Pustertaler Rind
Diese Rinderrasse wurde 1804 erstmals erwähnt. In der zweiten Hälfte des 19. Jahrhunderts bis zum Ende des Ersten Weltkrieges waren die Pustertaler als die schwerste und eine der milchergiebigsten Rinderassen des Alpenraums bekannt. Es gab den schweren Talschlag und den leichten Bergschlag, der auf den bis über 1.400 Meter hoch gelegenen Höfen zu finden war. Charakteristisch waren bei beiden Schlägen stets zwei Farbvarianten, jedoch mit großer Bandbreite: rot oder schwarz, gescheckt (Schecken) oder gesprenkelt (Sprinzen) auf weißer Grundfarbe. Das Zweinutzungsrind wurde aufgrund seiner ausgezeichneten Fleisch- und Milchqualität sehr geschätzt und hatte einen guten Ruf während der Österreich-Ungarischen Monarchie. “Die Milch für Könige und Prinzen kommt von Pustertaler Spinzen”, lautet gar eine Aufzeichnung im Tiergarten des Wiener Schlosses Schönbrunn.
Das Pustertaler Rind hat sich aus einer roten Landrasse, dem schwarzbraunen Tuxer Rind und der silbergrauen Podolischen Rasse entwickelt. Um 1910 soll es noch rund 10.000 Tiere gegeben haben. Doch als die Zucht zugunsten ertragreicherer Rassen 1927 verboten wurde, brach der Bestand der Pustertaler Rinder dramatisch ein. Es wurden nur noch schwarzweiße Stiere zur Zucht zugelassen, obwohl über 90 Prozent der Rasse rotweiße Tiere waren. Nur einige wenige südtiroler Bauern hielten an den Pustertalern fest und sicherten so den Bestand. 1956 gab es lediglich noch 600 bis 1.000 Tiere. Ein weiteres Problem war die Einkreuzung von Rassen, die ein ähnliches Erscheinungsbild haben.
In den 80er Jahren wurde die GEH auf die dramatische Bestandssituation der Pustertaler Rinder aufmerksam. Auf 21 Betrieben ermittelte die Gesellschaft nur noch 84 Tiere mit 3 männlichen und 10 weiblichen Blutlinien. Ein Stier, der letzte Vertreter einer dieser Blutlinien, konnte gerade noch gerettet werden, als er bereits auf dem Weg zum Metzger war. Einige Tiere wurden nach Deutschland gebracht, um eine Erhaltungszucht aufzubauen. Erst 1998 erwachte in Österreich wieder das Interesse an den Pustertaler Rindern und die Zucht wurde staatlich gefördert. 2017 lag der Bestand an Herdbuchkühen in Deutschland bei 135 Kühen, im italienischen Südtirol bei 575 Tieren und in Österreich bei 923 Kühen.

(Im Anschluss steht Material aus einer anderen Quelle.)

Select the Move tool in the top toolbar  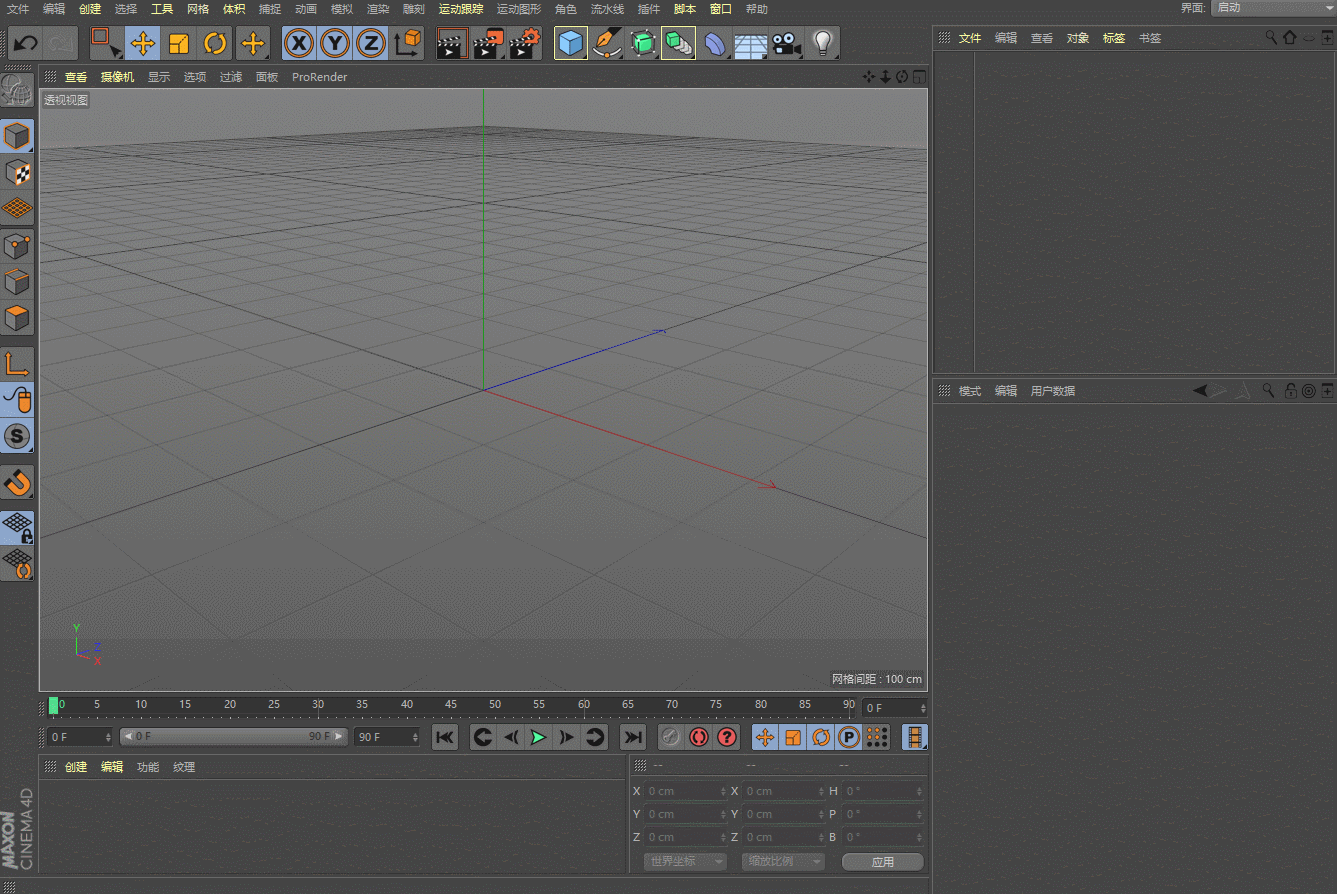143,43
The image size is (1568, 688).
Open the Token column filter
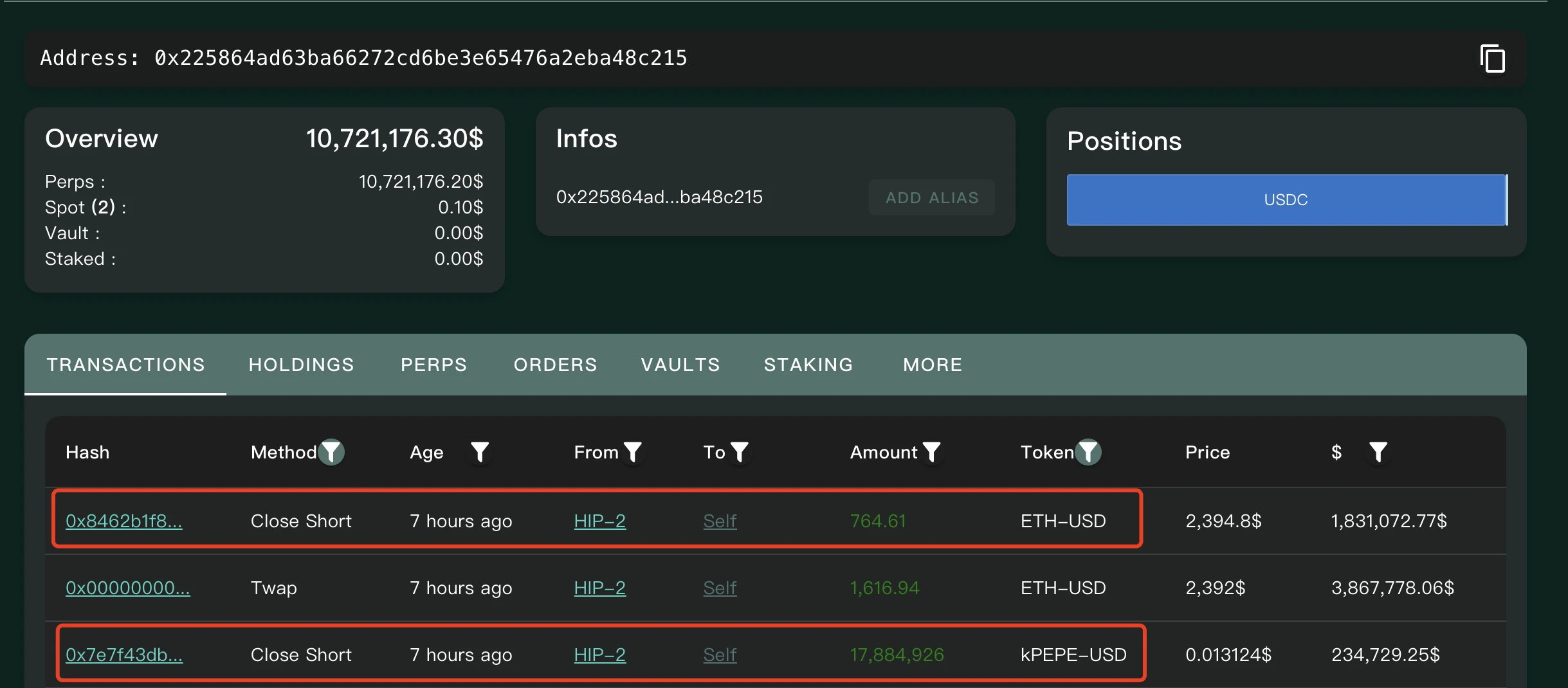pos(1088,452)
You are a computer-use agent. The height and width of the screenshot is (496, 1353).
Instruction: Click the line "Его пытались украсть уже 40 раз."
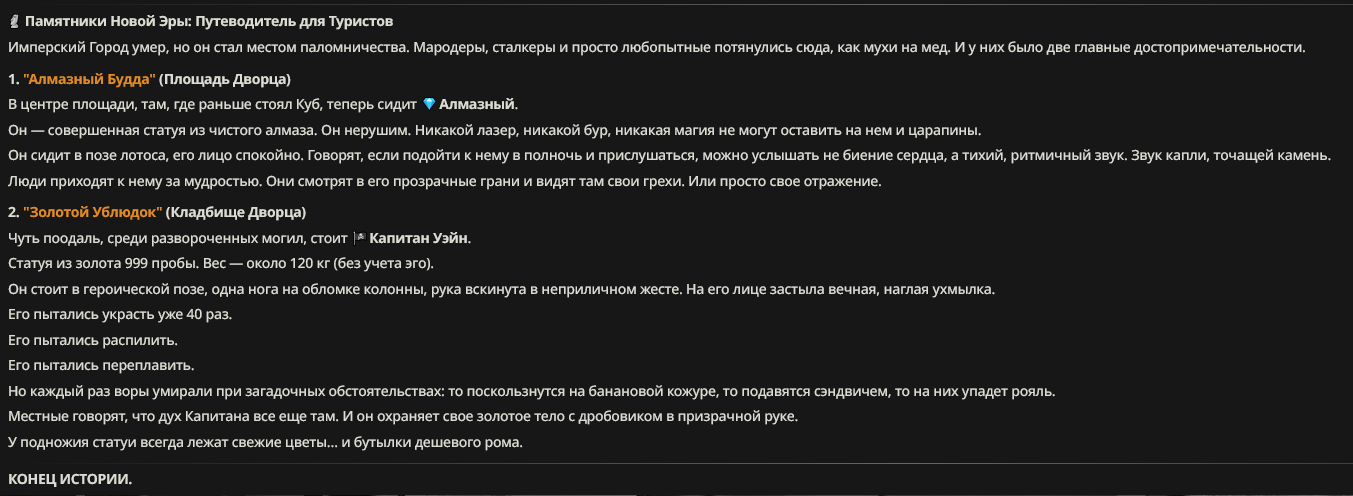point(112,315)
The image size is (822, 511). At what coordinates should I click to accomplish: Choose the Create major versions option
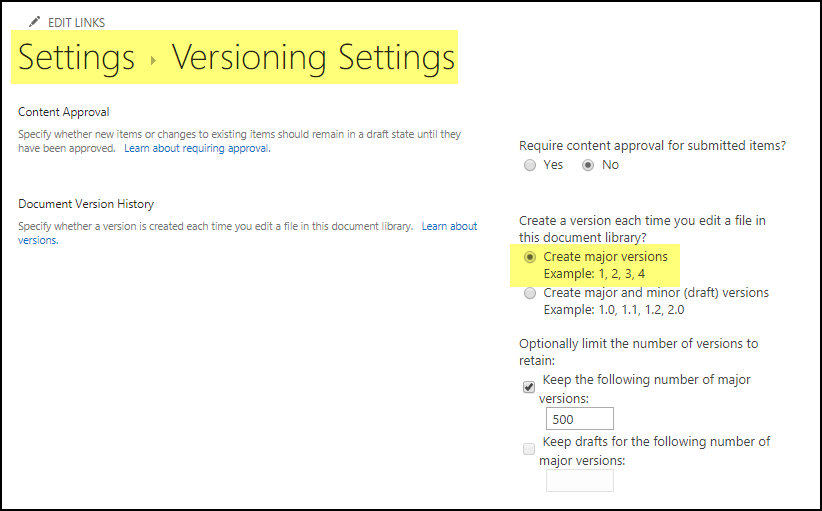530,257
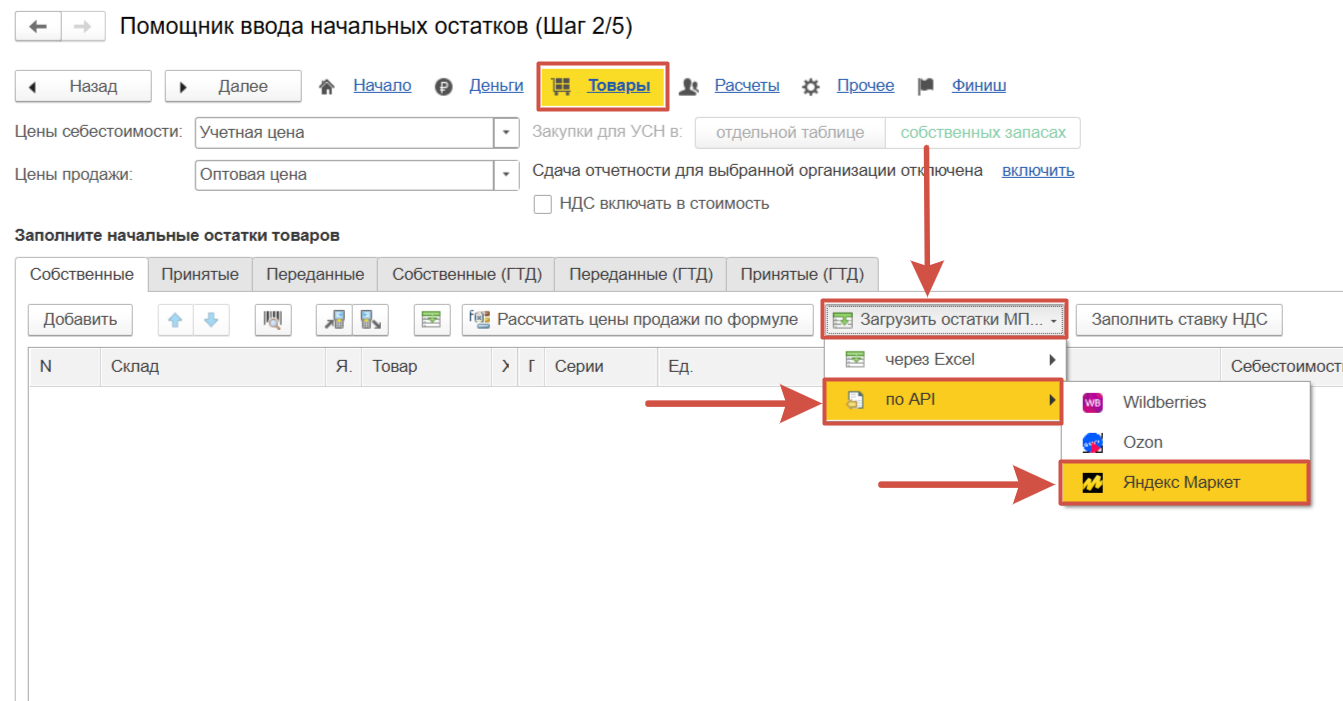Open the 'Цены продажи' dropdown arrow
Screen dimensions: 1343x701
tap(507, 175)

Steckbrief: Heute werden Pustertaler meist als Fleischrinder in der Mutterkuhhaltung genutzt. Nur wenige Kühe werden gemolken. Bullen wiegen zwischen 650 und 1.200 Kilogramm, bei einer Widerristhöhe zwischen 130-155 Zentimeter. Kühe kommen auf 500 bis 900 Kilogramm, bei einer Widerristhöhe zwischen 125 bis 146 Zentimeter. Sie haben eine kräftige Statur mit auffallend langer Mittelhand, sind gut bemuskelt und robust. Die typische Farbzeichnung zeigt Schecken oder Sprinzen in schwarz oder braun mit einem weißen Band am Rücken und dem Bauch. Es gibt alle erdenklichen Übergänge zwischen den Farbverteilungsmustern bis hin zu rein weißen Tieren, die nur noch Färbungen an Ohren, Augenumrandung und dem Flotzmaul zeigen. Pustertaler Rinder gelten als sehr ruhig, neugierig, nervenstark und gutmütig gegenüber dem Menschen.